> _Your instructions_
In the listing below, how many lines contain the word "germersheim"? Please respond with the number only.

━━ Extracted entries ━━

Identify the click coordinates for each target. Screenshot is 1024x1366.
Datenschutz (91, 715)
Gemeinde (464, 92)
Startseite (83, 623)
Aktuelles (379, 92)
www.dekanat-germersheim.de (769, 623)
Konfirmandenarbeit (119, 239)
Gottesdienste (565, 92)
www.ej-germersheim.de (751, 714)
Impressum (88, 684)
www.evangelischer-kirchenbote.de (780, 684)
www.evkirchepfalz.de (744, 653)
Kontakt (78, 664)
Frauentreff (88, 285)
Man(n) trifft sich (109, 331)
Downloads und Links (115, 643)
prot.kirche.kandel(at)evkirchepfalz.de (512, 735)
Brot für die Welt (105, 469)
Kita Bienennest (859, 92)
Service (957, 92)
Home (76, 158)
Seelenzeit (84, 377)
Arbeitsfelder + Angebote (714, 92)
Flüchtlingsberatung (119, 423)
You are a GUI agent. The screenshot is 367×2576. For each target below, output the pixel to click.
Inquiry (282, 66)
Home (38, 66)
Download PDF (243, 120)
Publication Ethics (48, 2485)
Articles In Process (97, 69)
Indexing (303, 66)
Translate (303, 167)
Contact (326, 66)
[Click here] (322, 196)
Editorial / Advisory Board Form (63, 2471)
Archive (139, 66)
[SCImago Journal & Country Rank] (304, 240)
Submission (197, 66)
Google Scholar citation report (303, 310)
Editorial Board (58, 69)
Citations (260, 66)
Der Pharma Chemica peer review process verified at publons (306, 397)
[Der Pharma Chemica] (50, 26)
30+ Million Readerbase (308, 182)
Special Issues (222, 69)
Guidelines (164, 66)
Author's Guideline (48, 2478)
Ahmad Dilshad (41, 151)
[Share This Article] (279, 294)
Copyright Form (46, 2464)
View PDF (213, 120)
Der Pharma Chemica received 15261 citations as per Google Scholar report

━━━

> _Answer to this exercise_
2